━━━━━ SUPPLIED RECORDS ━━━━━

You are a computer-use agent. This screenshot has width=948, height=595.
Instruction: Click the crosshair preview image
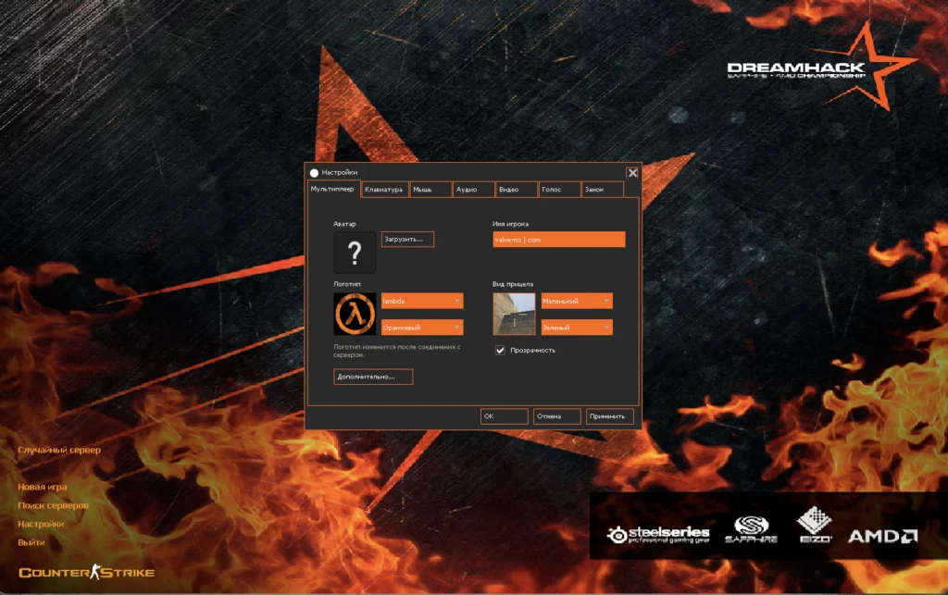click(515, 314)
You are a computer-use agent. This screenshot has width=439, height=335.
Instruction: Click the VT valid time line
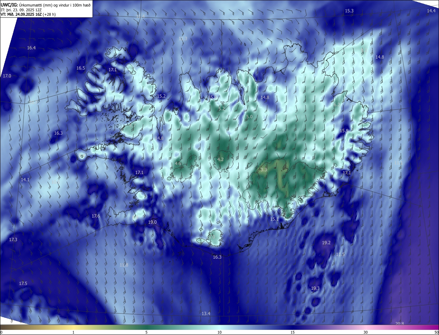point(28,14)
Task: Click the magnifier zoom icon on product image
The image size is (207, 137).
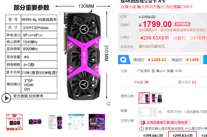Action: coord(109,104)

━━━━━

YOUR INSTRUCTIONS —
Rewrite each line of the rows above as one string in a JSON list, skipping blank lines and leaving the pictures out.

SOLUTION —
[
  "You are a computer-use agent. This screenshot has width=948, height=595.",
  "Instruction: Click the crosshair preview image",
  "click(515, 314)",
  "You are a computer-use agent. This screenshot has width=439, height=335.",
  "Instruction: Click the VT valid time line",
  "point(28,14)",
  "Task: Click the magnifier zoom icon on product image",
  "The image size is (207, 137).",
  "Action: coord(109,104)"
]